One counter argument that I pointed to is the fact that Russia took comparable actions in Georgia in 2008, when George W. Bush was president. No conservatives ever suggested that Bush’s reluctance to go to war drove Moscow to take military action in that case.
On Sunday, my argument was repeated by an unlikely source: former secretary of defense under Bush and Obama, Robert Gates.
“Putin invaded Georgia, I didn’t hear anybody accusing Bush of being weak or unwilling to use force,” Gates said. “Putin is very opportunistic in these arenas. Even if we had launched attacks in Syria, even if we weren’t cutting our defense budget — Putin saw an opportunity here in Crimea, and he has seized it.”
Plenty of informed voices have slipped in to dispel this myth, but it lingers on. At the National Interest, Paul Pillar critiques the “toughness” argument “that Russia’s moves in Ukraine should be attributed to a supposed pusillanimous ‘retreat’ of American power and to adversaries responding by becoming more aggressive.” If anything, Pillar points out (as do I in the Reason piece), Washington’s lawlessness and aggression on the world stage give regimes like the one in Moscow license to act out. The “act of U.S. aggression [in Iraq],” Pillar notes, “is recent enough that it still is a prominent detriment to U.S. credibility whenever the United States tries to complain about someone else’s use of military force against another sovereign state, including Putin’s use of force in Crimea.”
At The American Conservative, Daniel Larison chips in, pointing out that supposed U.S. “weakness” is perceived very differently by our geo-political rivals:
What [hawks] perceive as “inaction” in Syria, Russia and Iran likely perceive as ongoing interference and hostility to their interests. The crisis in Ukraine also looks very different to Moscow than it does to the Westerners that have been agitating for an even larger and more active U.S. role. Western hawks were frustrated by how slow their governments were to throw their full support behind the protesters, and as usual wanted the U.S. and EU to take a much more adversarial and combative approach with Russia because they see Western governments as being far more passive than they want. However, Moscow doesn’t perceive the U.S. role in Ukraine to be a limited or benign one, and the toppling of Yanukovych has been fitted into their view that the protests were a Western-backed plot from the beginning. The idea that Russia would have responded less aggressively to the change in government if the U.S. had been giving the opposition even more encouragement and support is dangerously delusional, but that is what one has to believe in order to argue that the U.S. “emboldened” Moscow in Ukraine.
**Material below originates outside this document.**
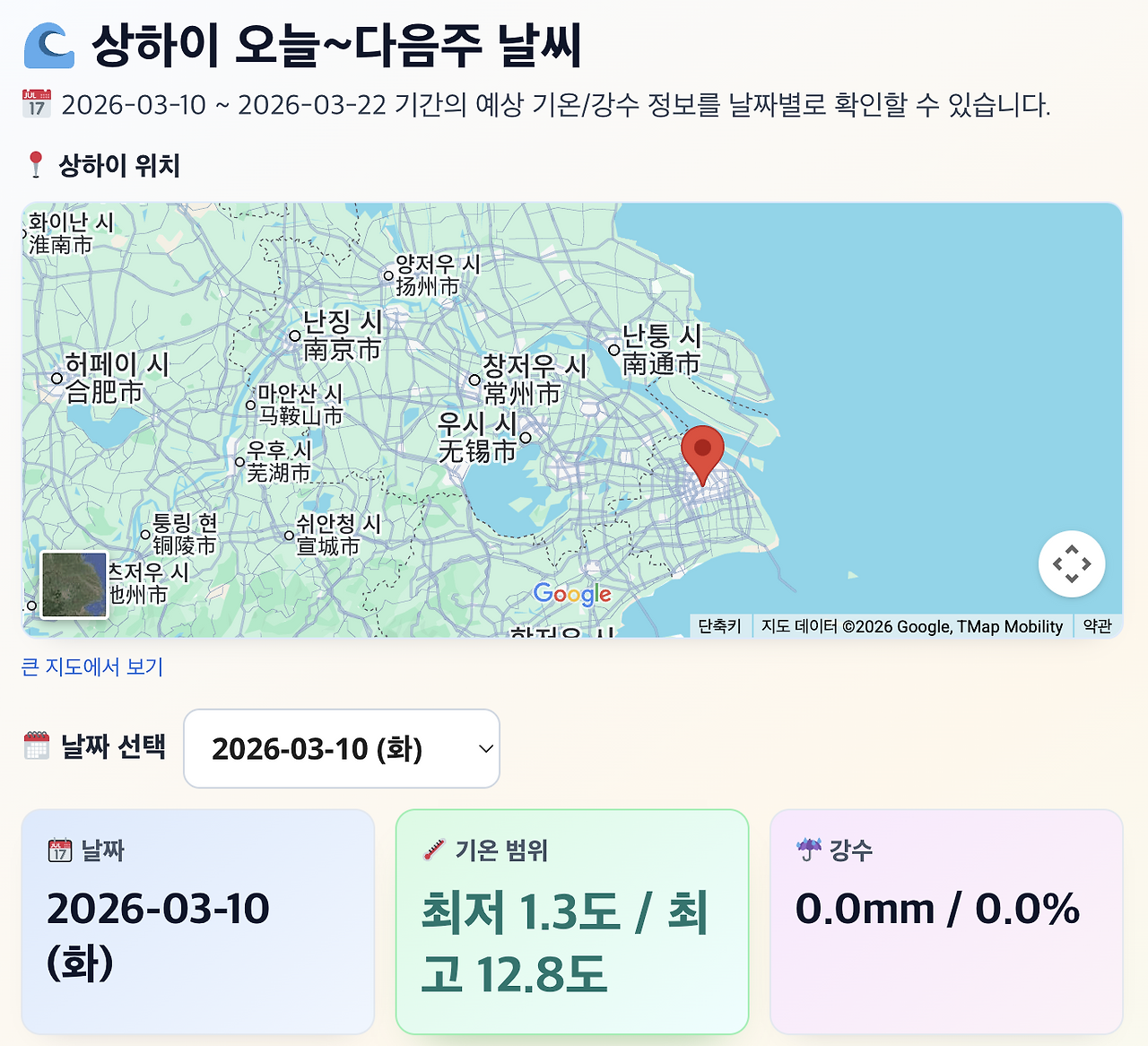Click the calendar icon in the 날짜 card
The width and height of the screenshot is (1148, 1046).
point(59,849)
To keep that logic going, over all U.S. policy toward Russia has been anything but “inactive” in the eyes of Moscow. “From the moment the Soviet Union collapsed in 1991,” writes Stephen Kinzer, “the United States has relentlessly pursued a strategy of encircling Russia,” bringing “12 countries in central Europe, all of them formerly allied with Moscow, into the NATO alliance,” placing U.S. military power “directly on Russia’s borders.” Moscow could hardly see this as accommodative.
Finally, what hawks making this argument seem to ignore is that the American people vehemently opposed going to war in Syria and overwhelmingly oppose any direct intervention in the Ukraine crisis. They don’t care. According to their worldview, America must at all times be bombing practically every state that does not obey the demands of politicians in Washington, otherwise we will invite more disobedience.
The argument that U.S. “weakness” leads other governments to take bold military action that they otherwise might have abstained from is lacking in substance and evidence. Yet, it persists. It’s time to put it to bed.